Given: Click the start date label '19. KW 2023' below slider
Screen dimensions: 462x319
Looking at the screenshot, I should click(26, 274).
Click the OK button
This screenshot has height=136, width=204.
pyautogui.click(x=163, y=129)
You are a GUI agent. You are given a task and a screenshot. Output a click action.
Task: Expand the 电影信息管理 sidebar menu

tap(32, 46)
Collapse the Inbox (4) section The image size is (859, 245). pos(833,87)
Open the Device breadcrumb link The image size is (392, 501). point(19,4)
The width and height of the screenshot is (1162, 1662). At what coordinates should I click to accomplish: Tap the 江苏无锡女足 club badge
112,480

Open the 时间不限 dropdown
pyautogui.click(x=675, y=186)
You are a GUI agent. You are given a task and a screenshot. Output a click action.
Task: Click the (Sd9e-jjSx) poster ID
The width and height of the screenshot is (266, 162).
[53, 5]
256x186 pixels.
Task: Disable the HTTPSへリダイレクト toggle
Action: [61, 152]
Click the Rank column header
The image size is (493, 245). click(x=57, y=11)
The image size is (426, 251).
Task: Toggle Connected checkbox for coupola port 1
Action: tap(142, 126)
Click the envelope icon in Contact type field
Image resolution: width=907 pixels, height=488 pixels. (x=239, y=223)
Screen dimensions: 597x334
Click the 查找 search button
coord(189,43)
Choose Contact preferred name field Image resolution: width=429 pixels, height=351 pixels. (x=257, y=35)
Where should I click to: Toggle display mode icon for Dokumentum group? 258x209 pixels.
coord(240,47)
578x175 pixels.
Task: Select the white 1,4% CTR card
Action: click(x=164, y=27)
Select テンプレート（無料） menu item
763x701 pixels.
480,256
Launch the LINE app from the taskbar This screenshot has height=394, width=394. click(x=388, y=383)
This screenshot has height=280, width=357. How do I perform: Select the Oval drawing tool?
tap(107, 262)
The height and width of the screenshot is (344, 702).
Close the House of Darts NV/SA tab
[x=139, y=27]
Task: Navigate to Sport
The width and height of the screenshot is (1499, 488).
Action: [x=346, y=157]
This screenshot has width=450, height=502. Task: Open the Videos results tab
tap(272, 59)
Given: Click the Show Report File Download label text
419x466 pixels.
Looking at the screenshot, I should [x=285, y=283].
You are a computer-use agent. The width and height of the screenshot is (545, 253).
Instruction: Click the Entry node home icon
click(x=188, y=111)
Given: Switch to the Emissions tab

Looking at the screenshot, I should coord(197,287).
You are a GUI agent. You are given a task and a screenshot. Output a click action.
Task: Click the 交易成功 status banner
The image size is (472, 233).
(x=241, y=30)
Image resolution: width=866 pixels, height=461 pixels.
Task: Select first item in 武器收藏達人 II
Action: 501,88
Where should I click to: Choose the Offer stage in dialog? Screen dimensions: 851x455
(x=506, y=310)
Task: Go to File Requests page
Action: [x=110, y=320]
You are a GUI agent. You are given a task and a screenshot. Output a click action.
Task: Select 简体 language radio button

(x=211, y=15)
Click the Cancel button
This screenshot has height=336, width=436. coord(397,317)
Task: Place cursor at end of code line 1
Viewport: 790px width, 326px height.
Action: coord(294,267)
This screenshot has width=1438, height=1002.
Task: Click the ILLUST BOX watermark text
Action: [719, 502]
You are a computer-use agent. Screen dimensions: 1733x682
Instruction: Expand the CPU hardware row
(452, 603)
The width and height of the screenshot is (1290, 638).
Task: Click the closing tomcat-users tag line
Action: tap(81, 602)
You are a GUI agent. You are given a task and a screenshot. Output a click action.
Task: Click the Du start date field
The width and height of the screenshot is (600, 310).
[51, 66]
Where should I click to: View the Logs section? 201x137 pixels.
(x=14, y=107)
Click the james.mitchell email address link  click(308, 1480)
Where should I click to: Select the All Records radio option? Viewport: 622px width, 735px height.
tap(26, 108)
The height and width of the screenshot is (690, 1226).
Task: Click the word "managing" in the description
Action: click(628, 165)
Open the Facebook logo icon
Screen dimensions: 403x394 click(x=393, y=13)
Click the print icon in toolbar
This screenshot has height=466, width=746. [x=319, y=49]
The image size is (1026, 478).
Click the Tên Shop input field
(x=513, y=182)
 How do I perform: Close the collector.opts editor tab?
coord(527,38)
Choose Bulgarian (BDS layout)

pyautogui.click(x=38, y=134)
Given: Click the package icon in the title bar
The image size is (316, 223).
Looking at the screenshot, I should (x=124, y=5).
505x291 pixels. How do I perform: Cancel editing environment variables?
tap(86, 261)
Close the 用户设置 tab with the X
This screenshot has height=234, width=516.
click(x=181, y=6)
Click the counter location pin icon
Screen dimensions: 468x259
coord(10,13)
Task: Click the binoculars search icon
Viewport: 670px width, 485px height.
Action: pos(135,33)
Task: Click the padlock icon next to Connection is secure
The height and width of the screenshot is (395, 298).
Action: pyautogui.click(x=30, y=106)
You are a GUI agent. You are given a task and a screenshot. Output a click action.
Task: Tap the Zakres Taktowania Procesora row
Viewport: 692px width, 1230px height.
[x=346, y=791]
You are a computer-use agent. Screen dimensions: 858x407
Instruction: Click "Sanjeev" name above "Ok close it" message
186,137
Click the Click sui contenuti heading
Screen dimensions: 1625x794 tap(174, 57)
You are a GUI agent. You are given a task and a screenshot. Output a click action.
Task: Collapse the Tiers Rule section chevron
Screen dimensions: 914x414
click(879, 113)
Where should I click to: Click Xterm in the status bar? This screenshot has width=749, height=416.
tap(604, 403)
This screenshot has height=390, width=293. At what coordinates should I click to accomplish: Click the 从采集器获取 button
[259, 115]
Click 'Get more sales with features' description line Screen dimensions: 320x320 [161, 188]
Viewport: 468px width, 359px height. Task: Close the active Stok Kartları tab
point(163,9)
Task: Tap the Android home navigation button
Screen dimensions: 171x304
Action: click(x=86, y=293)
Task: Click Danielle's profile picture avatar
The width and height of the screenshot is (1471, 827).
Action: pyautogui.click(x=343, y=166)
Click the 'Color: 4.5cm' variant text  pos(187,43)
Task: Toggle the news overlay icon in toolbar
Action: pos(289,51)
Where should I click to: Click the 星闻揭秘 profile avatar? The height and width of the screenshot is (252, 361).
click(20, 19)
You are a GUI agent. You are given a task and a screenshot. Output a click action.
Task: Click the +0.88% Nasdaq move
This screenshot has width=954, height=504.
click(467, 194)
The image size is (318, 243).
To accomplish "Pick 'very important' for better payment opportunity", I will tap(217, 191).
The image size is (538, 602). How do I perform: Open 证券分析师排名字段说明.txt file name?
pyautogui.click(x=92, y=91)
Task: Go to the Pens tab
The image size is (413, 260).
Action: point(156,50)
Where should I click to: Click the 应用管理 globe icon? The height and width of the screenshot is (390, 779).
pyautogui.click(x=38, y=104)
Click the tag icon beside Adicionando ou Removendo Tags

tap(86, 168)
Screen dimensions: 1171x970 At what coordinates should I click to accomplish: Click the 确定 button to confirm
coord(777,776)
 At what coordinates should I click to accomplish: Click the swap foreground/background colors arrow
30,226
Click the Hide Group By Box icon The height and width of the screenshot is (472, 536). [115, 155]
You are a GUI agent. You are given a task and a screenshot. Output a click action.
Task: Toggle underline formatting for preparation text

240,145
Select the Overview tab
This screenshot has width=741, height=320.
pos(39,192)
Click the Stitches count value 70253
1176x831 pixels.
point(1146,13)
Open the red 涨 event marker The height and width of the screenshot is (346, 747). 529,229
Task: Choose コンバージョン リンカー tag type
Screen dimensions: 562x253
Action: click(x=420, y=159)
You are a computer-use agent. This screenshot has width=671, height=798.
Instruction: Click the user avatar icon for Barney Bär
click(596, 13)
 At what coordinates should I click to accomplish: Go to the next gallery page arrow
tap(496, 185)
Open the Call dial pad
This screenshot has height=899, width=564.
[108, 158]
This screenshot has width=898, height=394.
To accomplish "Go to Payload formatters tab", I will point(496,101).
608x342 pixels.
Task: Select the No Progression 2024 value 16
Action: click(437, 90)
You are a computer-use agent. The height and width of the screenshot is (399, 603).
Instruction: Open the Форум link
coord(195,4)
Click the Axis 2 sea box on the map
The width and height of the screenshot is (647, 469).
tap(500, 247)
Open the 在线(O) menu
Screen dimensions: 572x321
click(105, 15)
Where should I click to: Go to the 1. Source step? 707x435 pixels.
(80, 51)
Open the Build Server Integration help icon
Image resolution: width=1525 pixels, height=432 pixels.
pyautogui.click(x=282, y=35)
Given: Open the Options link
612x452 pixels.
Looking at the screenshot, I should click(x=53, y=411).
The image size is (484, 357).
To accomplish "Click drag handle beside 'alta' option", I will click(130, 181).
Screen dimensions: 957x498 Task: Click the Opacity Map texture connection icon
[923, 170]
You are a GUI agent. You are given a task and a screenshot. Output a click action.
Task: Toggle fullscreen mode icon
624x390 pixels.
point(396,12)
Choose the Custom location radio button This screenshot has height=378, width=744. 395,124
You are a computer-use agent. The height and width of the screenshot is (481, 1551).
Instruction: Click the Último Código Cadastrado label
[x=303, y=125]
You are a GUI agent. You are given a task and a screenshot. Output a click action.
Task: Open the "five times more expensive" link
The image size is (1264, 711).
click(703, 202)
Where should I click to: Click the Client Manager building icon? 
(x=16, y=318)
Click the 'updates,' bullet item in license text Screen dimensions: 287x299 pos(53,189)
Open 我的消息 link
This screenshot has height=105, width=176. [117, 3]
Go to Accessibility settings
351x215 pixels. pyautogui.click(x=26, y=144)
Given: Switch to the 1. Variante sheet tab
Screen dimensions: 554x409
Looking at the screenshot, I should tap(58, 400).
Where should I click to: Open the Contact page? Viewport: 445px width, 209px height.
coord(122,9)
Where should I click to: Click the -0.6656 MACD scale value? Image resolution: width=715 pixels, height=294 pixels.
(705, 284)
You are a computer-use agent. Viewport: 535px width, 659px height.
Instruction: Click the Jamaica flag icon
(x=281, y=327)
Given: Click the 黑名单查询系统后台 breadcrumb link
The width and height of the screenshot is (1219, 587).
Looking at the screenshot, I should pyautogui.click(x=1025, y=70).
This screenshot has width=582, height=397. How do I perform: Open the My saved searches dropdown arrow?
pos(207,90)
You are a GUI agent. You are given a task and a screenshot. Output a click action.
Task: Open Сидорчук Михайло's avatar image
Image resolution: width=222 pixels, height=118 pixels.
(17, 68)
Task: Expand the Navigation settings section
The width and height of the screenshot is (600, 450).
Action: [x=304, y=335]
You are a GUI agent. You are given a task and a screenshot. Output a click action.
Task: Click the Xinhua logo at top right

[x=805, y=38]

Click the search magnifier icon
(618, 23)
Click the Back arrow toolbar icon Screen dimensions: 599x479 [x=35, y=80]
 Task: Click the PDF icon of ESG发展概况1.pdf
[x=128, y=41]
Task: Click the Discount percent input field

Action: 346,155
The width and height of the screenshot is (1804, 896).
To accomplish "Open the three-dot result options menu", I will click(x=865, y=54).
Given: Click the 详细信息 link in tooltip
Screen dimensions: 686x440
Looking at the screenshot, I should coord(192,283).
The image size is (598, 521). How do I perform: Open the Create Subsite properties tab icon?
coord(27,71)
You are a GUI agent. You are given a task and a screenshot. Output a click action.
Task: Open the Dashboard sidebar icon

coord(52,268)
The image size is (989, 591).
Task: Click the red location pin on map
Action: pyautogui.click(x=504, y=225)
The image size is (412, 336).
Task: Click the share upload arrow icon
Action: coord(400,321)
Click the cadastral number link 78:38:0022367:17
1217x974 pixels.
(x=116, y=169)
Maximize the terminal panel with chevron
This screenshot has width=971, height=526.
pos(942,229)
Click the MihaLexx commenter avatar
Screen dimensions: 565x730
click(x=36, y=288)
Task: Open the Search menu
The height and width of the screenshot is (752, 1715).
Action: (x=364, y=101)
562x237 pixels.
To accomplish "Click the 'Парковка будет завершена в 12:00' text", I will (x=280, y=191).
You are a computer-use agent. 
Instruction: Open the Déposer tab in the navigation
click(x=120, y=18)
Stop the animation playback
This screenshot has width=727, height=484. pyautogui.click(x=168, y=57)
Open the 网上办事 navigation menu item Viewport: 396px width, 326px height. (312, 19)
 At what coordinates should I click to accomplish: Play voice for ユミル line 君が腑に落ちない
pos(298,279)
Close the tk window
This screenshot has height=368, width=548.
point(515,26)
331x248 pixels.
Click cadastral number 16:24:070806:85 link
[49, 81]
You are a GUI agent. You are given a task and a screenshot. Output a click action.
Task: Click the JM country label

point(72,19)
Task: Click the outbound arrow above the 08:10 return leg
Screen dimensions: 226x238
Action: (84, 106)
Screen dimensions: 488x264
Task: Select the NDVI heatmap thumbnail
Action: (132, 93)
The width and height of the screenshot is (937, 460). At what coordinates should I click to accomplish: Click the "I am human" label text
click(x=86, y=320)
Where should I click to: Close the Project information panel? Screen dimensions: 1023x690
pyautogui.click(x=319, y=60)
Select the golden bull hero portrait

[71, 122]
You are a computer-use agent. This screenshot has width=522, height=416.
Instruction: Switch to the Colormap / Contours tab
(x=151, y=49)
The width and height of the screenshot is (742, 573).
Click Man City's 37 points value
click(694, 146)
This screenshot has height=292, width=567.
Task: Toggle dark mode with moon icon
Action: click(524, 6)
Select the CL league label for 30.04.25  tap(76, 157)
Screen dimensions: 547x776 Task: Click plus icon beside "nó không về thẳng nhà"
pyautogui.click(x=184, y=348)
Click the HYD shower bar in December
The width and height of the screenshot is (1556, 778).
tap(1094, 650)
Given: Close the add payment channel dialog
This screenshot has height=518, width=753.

◆ ◆ ◆ ◆

Within the material above, extract exactly the lines that start at the line containing "Click the print icon in toolbar" and stop after the line containing "Click 'Get more", and only those.

EXERCISE SOLUTION
Click the print icon in toolbar
This screenshot has height=466, width=746. [x=319, y=49]
The image size is (1026, 478).
Click the Tên Shop input field
(x=513, y=182)
 How do I perform: Close the collector.opts editor tab?
coord(527,38)
Choose Bulgarian (BDS layout)

pyautogui.click(x=38, y=134)
Given: Click the package icon in the title bar
The image size is (316, 223).
Looking at the screenshot, I should (x=124, y=5).
505x291 pixels. How do I perform: Cancel editing environment variables?
tap(86, 261)
Close the 用户设置 tab with the X
This screenshot has height=234, width=516.
click(x=181, y=6)
Click the counter location pin icon
Screen dimensions: 468x259
coord(10,13)
Task: Click the binoculars search icon
Viewport: 670px width, 485px height.
Action: pos(135,33)
Task: Click the padlock icon next to Connection is secure
The height and width of the screenshot is (395, 298).
Action: pyautogui.click(x=30, y=106)
You are a GUI agent. You are given a task and a screenshot. Output a click action.
Task: Tap the Zakres Taktowania Procesora row
Viewport: 692px width, 1230px height.
[x=346, y=791]
You are a computer-use agent. Screen dimensions: 858x407
Instruction: Click "Sanjeev" name above "Ok close it" message
186,137
Click the Click sui contenuti heading
Screen dimensions: 1625x794 tap(174, 57)
You are a GUI agent. You are given a task and a screenshot. Output a click action.
Task: Collapse the Tiers Rule section chevron
Screen dimensions: 914x414
click(879, 113)
Where should I click to: Click Xterm in the status bar? This screenshot has width=749, height=416.
tap(604, 403)
This screenshot has height=390, width=293. At what coordinates should I click to accomplish: Click the 从采集器获取 button
[259, 115]
Click 'Get more sales with features' description line Screen dimensions: 320x320 [161, 188]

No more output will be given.